What is needed –
The entries below are to be printed again word for word.

Stored data –

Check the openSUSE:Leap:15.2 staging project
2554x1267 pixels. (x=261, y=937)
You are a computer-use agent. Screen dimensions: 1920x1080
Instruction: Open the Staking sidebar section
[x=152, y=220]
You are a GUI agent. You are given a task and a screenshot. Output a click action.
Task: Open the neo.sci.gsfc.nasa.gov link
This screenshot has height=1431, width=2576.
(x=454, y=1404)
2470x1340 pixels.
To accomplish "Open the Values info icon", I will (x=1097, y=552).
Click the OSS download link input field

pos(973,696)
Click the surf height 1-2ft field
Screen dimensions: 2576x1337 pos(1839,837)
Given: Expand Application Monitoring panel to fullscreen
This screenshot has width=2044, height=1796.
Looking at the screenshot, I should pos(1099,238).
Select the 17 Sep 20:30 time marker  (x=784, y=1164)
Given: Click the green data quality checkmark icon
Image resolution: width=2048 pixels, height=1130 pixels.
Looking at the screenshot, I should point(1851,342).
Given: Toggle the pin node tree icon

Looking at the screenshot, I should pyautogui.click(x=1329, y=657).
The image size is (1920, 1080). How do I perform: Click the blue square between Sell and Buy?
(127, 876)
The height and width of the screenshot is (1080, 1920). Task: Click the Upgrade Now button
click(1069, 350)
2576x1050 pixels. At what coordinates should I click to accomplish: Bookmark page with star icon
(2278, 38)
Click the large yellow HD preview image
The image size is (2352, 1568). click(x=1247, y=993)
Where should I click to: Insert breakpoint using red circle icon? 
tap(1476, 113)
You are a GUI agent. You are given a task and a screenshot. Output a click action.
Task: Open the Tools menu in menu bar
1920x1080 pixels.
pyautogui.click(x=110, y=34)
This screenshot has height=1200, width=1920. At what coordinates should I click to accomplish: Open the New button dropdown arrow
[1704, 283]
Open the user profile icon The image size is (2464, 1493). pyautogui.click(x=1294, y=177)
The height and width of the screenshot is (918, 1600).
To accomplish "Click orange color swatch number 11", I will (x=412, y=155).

Result of the exercise –
Check the openSUSE:Leap:15.2 staging project
2554x1267 pixels. (x=261, y=937)
You are a computer-use agent. Screen dimensions: 1920x1080
Instruction: Open the Staking sidebar section
[x=152, y=220]
You are a GUI agent. You are given a task and a screenshot. Output a click action.
Task: Open the neo.sci.gsfc.nasa.gov link
This screenshot has height=1431, width=2576.
(x=454, y=1404)
2470x1340 pixels.
To accomplish "Open the Values info icon", I will (x=1097, y=552).
Click the OSS download link input field

pos(973,696)
Click the surf height 1-2ft field
Screen dimensions: 2576x1337 pos(1839,837)
Given: Expand Application Monitoring panel to fullscreen
This screenshot has width=2044, height=1796.
Looking at the screenshot, I should pos(1099,238).
Select the 17 Sep 20:30 time marker  (x=784, y=1164)
Given: Click the green data quality checkmark icon
Image resolution: width=2048 pixels, height=1130 pixels.
Looking at the screenshot, I should point(1851,342).
Given: Toggle the pin node tree icon

Looking at the screenshot, I should pyautogui.click(x=1329, y=657).
The image size is (1920, 1080). How do I perform: Click the blue square between Sell and Buy?
(127, 876)
The height and width of the screenshot is (1080, 1920). Task: Click the Upgrade Now button
click(1069, 350)
2576x1050 pixels. At what coordinates should I click to accomplish: Bookmark page with star icon
(2278, 38)
Click the large yellow HD preview image
The image size is (2352, 1568). click(x=1247, y=993)
Where should I click to: Insert breakpoint using red circle icon? 
tap(1476, 113)
You are a GUI agent. You are given a task and a screenshot. Output a click action.
Task: Open the Tools menu in menu bar
1920x1080 pixels.
pyautogui.click(x=110, y=34)
This screenshot has height=1200, width=1920. At what coordinates should I click to accomplish: Open the New button dropdown arrow
[1704, 283]
Open the user profile icon The image size is (2464, 1493). pyautogui.click(x=1294, y=177)
The height and width of the screenshot is (918, 1600).
To accomplish "Click orange color swatch number 11", I will (x=412, y=155).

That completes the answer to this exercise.